▶ What to produce:
Answer these questions about the exhibition review:
1. Who curated Makeshift Memorials, Small Revolutions?
2. What sits on the gallery's front desk?
3. Who generated the letter-and-number codes such as "o5x"?

▶ Extract to read:
----

Looking back at the past four years is not necessarily something I’m ready to do, and yet it’s exactly what the latest exhibition at KADIST demands. For Makeshift Memorials, Small Revolutions, curators Lindsay Albert, Joseph del Pesco and Jo-ey Tang have attempted to collate artistic responses to the COVID-19 pandemic, and the cultural shifts it brought into focus.
Good art is often celebrated for its timelessness, but this exhibition turns that idea on its head. Here we are tasked with time traveling back to the very recent past. A bowl of individually wrapped KN-95 masks on the front desk of the gallery helps usher in that transition.
Makeshift Memorials is purposefully positioned against the impending U.S. presidential election, and the larger social context we are living through. In order to meet the moment effectively, the work (selected from the KADIST collection) must both represent our time and add to the continuum of art history. This is a tall order for any show. Here, visually and emotionally demanding paintings, videos, sculptures, photos, weavings and drawings hang side by side — competing for space and attention.
Upon entering the gallery visitors are confronted with an unconventional and slightly disruptive exhibition design. Highlighter-yellow sheets of A4 paper hang from the ceiling off wooden sticks, secured with torn pieces of brown packing tape. Caption details for the artworks on display are printed in bold black letters. Above each caption is an undecodable indexing system.
For example, if you want to learn more about Moyra Davey’s photographic series Visitor (2022), you are directed by the wall label to find “o5x” in the exhibition’s printed booklet (or the accompanying digital version via QR code). This mix of letters and numbers was randomly generated by the exhibition designer. It’s inventive, but visually overpowers the already crowded room. Over 40 artists share the small space.

----

[Dataset entries]
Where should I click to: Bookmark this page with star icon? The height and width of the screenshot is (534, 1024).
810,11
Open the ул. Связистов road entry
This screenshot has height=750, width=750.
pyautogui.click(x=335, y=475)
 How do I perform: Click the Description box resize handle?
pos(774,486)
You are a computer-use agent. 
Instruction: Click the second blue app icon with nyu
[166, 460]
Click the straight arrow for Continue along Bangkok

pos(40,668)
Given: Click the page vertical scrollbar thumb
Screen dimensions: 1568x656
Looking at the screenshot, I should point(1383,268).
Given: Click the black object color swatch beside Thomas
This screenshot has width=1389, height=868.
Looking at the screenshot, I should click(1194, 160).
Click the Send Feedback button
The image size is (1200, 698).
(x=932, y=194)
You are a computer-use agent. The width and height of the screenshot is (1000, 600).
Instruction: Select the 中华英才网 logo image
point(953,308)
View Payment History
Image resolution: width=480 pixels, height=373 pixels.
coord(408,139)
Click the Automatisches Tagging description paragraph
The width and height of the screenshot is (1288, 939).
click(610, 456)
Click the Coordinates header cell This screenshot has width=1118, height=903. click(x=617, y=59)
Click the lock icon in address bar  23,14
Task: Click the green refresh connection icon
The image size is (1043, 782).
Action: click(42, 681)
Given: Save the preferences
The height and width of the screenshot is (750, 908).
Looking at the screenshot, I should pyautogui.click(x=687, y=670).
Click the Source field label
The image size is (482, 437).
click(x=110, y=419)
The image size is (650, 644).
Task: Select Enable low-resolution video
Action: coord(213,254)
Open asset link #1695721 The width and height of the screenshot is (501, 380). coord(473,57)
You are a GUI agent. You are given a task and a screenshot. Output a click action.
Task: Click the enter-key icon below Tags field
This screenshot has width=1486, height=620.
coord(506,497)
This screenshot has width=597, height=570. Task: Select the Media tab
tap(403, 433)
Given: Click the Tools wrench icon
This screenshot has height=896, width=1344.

----

▶ Task answer:
1. Lindsay Albert, Joseph del Pesco and Jo-ey Tang.
2. A bowl of individually wrapped KN-95 masks.
3. The exhibition designer, who generated them randomly.